● Data under study:
□ □ □

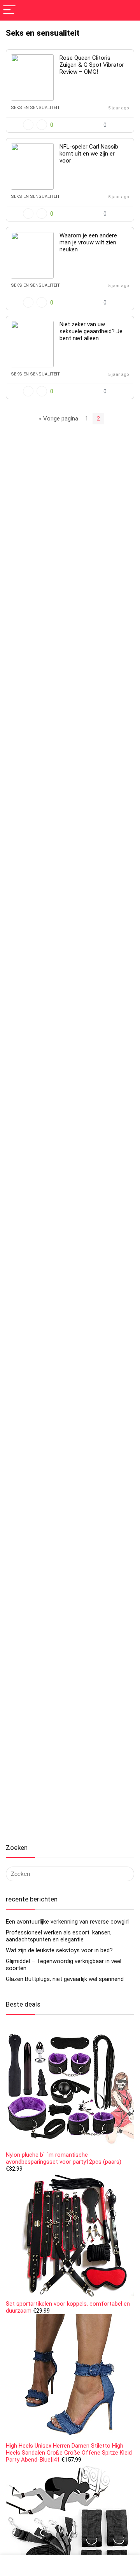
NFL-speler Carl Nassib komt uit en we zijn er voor (89, 153)
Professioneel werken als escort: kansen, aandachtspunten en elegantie (59, 1936)
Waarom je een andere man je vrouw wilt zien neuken (88, 242)
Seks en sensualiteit (35, 107)
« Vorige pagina (58, 418)
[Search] (128, 10)
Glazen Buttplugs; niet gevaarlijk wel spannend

□ □ □

● Required work: Write out the entries word for word. Skip the pictures.

● Solution for this problem:
NFL-speler Carl Nassib komt uit en we zijn er voor (89, 153)
Professioneel werken als escort: kansen, aandachtspunten en elegantie (59, 1936)
Waarom je een andere man je vrouw wilt zien neuken (88, 242)
Seks en sensualiteit (35, 107)
« Vorige pagina (58, 418)
[Search] (128, 10)
Glazen Buttplugs; niet gevaarlijk wel spannend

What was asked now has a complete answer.